(Stored data)

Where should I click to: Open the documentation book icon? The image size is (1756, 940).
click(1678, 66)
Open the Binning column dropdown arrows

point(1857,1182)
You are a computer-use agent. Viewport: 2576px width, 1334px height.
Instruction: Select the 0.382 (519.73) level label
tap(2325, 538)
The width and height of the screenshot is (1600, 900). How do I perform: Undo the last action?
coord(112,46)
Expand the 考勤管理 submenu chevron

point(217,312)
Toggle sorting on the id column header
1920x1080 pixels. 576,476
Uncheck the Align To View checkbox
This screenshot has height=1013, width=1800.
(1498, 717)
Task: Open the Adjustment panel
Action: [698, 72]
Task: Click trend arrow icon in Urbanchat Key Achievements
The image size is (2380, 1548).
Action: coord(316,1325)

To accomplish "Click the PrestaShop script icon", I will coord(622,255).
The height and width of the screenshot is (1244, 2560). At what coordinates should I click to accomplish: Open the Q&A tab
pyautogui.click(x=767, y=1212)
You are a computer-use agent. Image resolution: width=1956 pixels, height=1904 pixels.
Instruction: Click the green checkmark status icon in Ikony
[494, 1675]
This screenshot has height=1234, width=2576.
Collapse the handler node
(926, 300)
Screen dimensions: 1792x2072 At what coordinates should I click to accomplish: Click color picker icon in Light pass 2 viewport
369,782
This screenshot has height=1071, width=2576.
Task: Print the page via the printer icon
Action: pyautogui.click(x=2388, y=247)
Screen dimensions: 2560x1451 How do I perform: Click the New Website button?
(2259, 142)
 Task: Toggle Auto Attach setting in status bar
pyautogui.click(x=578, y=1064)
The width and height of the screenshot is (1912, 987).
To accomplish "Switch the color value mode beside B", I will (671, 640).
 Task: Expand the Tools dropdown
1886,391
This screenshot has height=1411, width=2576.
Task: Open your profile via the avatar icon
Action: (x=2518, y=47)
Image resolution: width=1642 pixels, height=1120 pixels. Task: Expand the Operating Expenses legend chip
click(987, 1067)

» **Problem**: Your task is to repeat every entry exactly.

» **Written reply**:
Where should I click to: Open the documentation book icon? The image size is (1756, 940).
click(1678, 66)
Open the Binning column dropdown arrows

point(1857,1182)
You are a computer-use agent. Viewport: 2576px width, 1334px height.
Instruction: Select the 0.382 (519.73) level label
tap(2325, 538)
The width and height of the screenshot is (1600, 900). How do I perform: Undo the last action?
coord(112,46)
Expand the 考勤管理 submenu chevron

point(217,312)
Toggle sorting on the id column header
1920x1080 pixels. 576,476
Uncheck the Align To View checkbox
This screenshot has height=1013, width=1800.
(1498, 717)
Task: Open the Adjustment panel
Action: [698, 72]
Task: Click trend arrow icon in Urbanchat Key Achievements
The image size is (2380, 1548).
Action: coord(316,1325)

To accomplish "Click the PrestaShop script icon", I will coord(622,255).
The height and width of the screenshot is (1244, 2560). At what coordinates should I click to accomplish: Open the Q&A tab
pyautogui.click(x=767, y=1212)
You are a computer-use agent. Image resolution: width=1956 pixels, height=1904 pixels.
Instruction: Click the green checkmark status icon in Ikony
[494, 1675]
This screenshot has height=1234, width=2576.
Collapse the handler node
(926, 300)
Screen dimensions: 1792x2072 At what coordinates should I click to accomplish: Click color picker icon in Light pass 2 viewport
369,782
This screenshot has height=1071, width=2576.
Task: Print the page via the printer icon
Action: pyautogui.click(x=2388, y=247)
Screen dimensions: 2560x1451 How do I perform: Click the New Website button?
(2259, 142)
 Task: Toggle Auto Attach setting in status bar
pyautogui.click(x=578, y=1064)
The width and height of the screenshot is (1912, 987).
To accomplish "Switch the color value mode beside B", I will (671, 640).
 Task: Expand the Tools dropdown
1886,391
This screenshot has height=1411, width=2576.
Task: Open your profile via the avatar icon
Action: (x=2518, y=47)
Image resolution: width=1642 pixels, height=1120 pixels. Task: Expand the Operating Expenses legend chip
click(987, 1067)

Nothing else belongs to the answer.